What the research says

Most of us know that eating together as a family is a good thing. But I do not think most parents realise just how much it matters, particularly for girls.

A national study published in the Journal of Nutrition Education and Behavior found that frequent family meals had a protective effect on adolescent mental health, and that the effect was particularly strong for depressive symptoms in girls. Not in young people generally. In girls specifically. When something as ordinary as dinner carries that kind of weight, we should be paying attention.

It is not really about the food, though. Australia’s own Longitudinal Study of Australian Children, reported by the Australian Institute of Health and Welfare, found that teenagers who had a very close relationship with one or both parents between the ages of 12 and 15 had higher levels of resilience at 16 and 17. It was not about how many rules were in place or how closely parents monitored their children. It was the closeness of the relationship that made the difference. That closeness gets built in small, repeated moments, and a shared meal is one of the most positive ways it happens.

Family preparing food together

What holidays offer

The school holidays is one of the few moments in the year when the pace genuinely changes. School stops. For many families, work slows. And for the first time in weeks, there is actually time to sit down together. That matters because time is the one thing the research keeps coming back to.

I see the difference that pace makes at school. When the pressure lifts slightly and the schedule loosens, girls talk more freely. They linger. They sit with each other longer. It is not that the connection was missing before. It is that there was no room for it.
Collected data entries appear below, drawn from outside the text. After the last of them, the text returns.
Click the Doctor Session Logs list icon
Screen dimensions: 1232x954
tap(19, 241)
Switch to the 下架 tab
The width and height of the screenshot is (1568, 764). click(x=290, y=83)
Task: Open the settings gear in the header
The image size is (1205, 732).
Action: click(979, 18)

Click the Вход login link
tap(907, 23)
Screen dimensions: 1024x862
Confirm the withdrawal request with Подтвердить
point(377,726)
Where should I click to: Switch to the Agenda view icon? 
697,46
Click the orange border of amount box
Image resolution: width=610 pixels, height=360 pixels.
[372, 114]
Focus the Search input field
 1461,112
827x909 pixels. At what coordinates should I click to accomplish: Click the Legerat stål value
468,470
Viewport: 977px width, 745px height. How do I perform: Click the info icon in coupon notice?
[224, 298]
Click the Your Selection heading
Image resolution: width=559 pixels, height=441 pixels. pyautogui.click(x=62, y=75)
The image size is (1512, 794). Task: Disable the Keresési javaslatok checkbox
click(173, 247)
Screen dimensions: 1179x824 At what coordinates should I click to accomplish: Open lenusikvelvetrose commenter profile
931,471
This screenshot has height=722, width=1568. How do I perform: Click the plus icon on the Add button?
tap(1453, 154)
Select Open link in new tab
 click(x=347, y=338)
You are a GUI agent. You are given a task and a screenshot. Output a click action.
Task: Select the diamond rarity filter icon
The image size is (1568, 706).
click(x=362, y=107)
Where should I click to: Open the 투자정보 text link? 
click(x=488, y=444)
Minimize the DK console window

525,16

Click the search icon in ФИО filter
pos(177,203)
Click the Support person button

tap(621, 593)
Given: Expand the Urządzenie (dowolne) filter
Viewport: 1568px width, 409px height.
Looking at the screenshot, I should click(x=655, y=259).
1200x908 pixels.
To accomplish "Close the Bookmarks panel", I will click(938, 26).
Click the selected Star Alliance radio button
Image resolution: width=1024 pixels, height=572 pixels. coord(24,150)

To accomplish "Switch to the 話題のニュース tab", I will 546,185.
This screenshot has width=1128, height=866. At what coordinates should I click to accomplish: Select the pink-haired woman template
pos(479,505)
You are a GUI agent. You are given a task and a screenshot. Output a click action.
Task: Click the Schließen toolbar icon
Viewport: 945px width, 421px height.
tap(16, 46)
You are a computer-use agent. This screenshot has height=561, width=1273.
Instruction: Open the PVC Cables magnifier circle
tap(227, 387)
There is something in that for families. Not that our weeknight dinners carry the same weight, of course. But the instinct to gather the people you love around a meal and give them your full attention is so important. With my children overseas, our Sunday night family meals are missing, and it is something I dearly miss.

The holidays do not need to be filled with activities or outings. Some of the most valuable time you will spend with your daughter over the break will be the quiet kind. A slow breakfast where nobody is rushing. A meal that turns into a conversation nobody planned.

Protect the family meal

Over the holidays, do one thing. Protect the family meal. Not every meal, and not perfectly. But regularly enough that your daughter knows it is a rhythm she can count on. Put the phones away, yours included. Listen deeply so your daughter feels heard and valued for her knowledge and opinions. Encourage her to have an opinion and to share it with you.

Cook together if you can, not because the food matters, but because something about preparing a meal side by side takes the pressure off and lets a conversation happen on its own.

And resist the urge to use dinner to check in on schoolwork, friendships or problems. Let it be a place where your daughter can simply be part of the family. The deeper conversations will come. They almost always do, once the space is there.

What this really gives her

Catherine McAuley, whose vision still guides our school, understood that the most powerful acts of care are often the simplest. Hospitality, the first of our Mercy values, begins with making someone feel welcome at your table. That is as true at home as it is anywhere else.

As we move into the Easter break, I hope your family finds time to gather. Not because the research says you should, although it does. But because your daughter, even the one who rolls her eyes when you ask her to set the table, needs to know she belongs somewhere. She needs to feel known by the people who love her most, and to know they are paying attention.

I do not think we talk about the power of eating together enough.

When was the last time your whole family sat down and ate together, with nowhere else to be?